After the excitement of getting engaged and deciding it was time to get my health under control (remember, this is 11 years ago; those of you who know me know that I’m still not all the way there, so don’t hold your breath), there was still the grinding climb out of the financial depths.
In February, 2007, I wrote that I had paid off another $2,100 ($2,110, to be exact) of debt, bringing the total to almost, but not quite, $25,000. It seemed an insurmountable task to get it all paid off, and in February (which is somewhat snowy in DC), I referred to it as “it’s just a long, dark, trudge in the snow.”
One of the other posts in that time listed my legal fees for the previous few years:
2003 $59,722 2004 $12,093 2005 $8,981 2006 $4,057
Ouch. Just… ouch. And that’s only the financial pain. The emotional damage and recovery was a whole lot worse.
One of the 2006 legal fees was for a rewrite of my will to take my ex out of it. When Rich and I got married, I rewrote it again to include him and his boys. Now we’re doing a third rewrite — appropriate to actually living together and the situation that creates. For anyone who thinks a will is for the far future, stop. Your will is best written as a document for what you do if you die next week, then updated when circumstances change.

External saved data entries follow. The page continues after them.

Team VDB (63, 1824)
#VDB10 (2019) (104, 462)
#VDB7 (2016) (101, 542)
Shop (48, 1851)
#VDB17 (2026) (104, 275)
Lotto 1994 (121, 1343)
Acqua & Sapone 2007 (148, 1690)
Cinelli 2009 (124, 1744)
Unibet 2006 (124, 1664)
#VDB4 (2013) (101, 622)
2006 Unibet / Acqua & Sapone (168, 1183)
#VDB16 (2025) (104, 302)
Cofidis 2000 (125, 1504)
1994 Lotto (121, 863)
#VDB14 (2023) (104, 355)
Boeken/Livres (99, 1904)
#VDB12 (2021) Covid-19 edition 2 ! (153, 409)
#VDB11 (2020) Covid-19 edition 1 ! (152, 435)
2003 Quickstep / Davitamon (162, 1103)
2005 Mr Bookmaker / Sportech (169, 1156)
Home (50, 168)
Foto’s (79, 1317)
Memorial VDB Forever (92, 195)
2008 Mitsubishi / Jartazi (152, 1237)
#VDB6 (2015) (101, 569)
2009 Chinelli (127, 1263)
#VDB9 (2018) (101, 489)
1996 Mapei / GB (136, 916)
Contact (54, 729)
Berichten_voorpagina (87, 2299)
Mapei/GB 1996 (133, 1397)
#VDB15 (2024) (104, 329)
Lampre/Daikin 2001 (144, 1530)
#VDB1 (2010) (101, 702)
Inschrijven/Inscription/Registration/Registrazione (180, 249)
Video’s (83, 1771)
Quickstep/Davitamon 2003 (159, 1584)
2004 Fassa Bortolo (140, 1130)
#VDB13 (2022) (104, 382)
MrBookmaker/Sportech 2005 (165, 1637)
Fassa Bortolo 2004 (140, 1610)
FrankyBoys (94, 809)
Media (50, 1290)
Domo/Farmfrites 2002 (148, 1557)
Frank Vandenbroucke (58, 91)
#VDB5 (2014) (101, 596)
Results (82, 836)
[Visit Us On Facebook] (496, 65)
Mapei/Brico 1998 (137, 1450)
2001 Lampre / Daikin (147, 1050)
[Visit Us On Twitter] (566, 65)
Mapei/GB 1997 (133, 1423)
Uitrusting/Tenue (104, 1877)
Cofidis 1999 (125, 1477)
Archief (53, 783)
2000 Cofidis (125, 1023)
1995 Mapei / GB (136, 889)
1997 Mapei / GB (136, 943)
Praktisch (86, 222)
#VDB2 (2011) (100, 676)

As February shifted into March (almost always a positive change in my world), I finally reached $25,000 in debt paid off — only $324,318 to go. At the time, I was projecting that it would take about 22 years to finish paying off my debts. As it turns out, in spite of twists and turns, it got paid off in 2017, just before my 50th birthday. So only 10 years. I had a lot of help, though.
There was nothing extraordinary that I did in those two months to get out of debt. It was just that I kept doing what I could. There were — and will be in this retelling of the story — many times like that, when I just kept trying to do what I needed to do. Little by little, it got done.